Another suggestion is from City Attorney Bill Haywood who noted residents from other counties have used Marshal County convenience centers, so the consultant should find a way to stop other from poaching county services.
Meanwhile, the city council has voted to let Waste Management's landfill expansion permit application proceed and the company has promised to stop charging the city its tipping fee when Lewisburg residents' garbage collections are dumped at the landfill. However, the company is still charging a portion of the host fee it must pay to the county.
Municipalities in Marshall County shouldn't have to pay a host fee collected by the landfill operators, according to City Manager Eddie Fuller who said he was expressing his own opinion and not one for the city.
However, from his vantage point as city manager, he said he knows that city residents are also residents of the county and that they are, in effect, paying for a service they don't use much, if at all.
That's because Lewisburg residents' household trash is collected by city employees and so the residents don't have to go to a convenience center to dispose of their household trash.
County convenience centers are funded by the host fees collected by Waste Management at Cedar Ridge. The money is received by the county which splits it n half. One part pays for the Solid Waste Department. The other is paid back to Waste Management for its operation of the convenience centers.
Lewisburg pays approximately $6,000 annually in host fees at Cedar Ridge.
"It's not much" Fuller said, comparing it to other costs, "but every little bit helps."
The city budgeted $130,000 for tipping fees this fiscal year. That's to be waived if the state allows expansion of the landfilling.
If TDEC doesn't grant Waste Management a pert t use land on the landfill property for more landfilling, then the landfill might have to close by next winter, according to company officials who have estimated they may get an answer from the state this summer.
Even if the permit is granted, county commissioners want to know what they should do when the landfill does close.

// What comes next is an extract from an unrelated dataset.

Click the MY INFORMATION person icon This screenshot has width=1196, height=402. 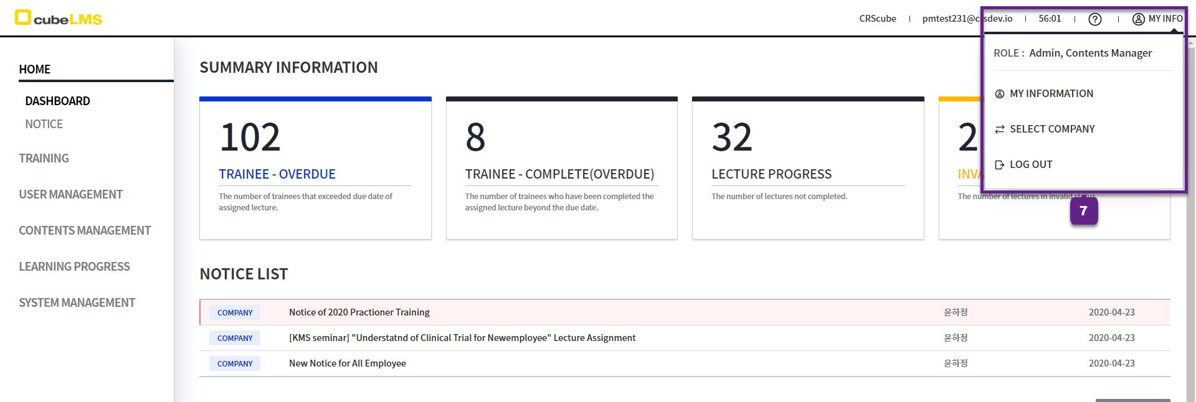1000,94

The requested permit might allow the landfill to continue operations for seven years, depending on delivery schedules.
As a result, Griggs is holding public meetings with elected leaders and then with the public on what should be done when Cedar Ridge is closed.
Transfer stations have been discussed by some officials, but that was addressed with a zoning ordinance to prevent garbage transfer stations in the city, unless they're on land that's appropriately classified as permitted by a council vote.
Other discussion during Griggs' consultation with Lewisburg's Council included observations that the curbside recycling program is being expanded and that the household trash collection service is being modified to accommodate the change, so the city seems to have addressed those issues.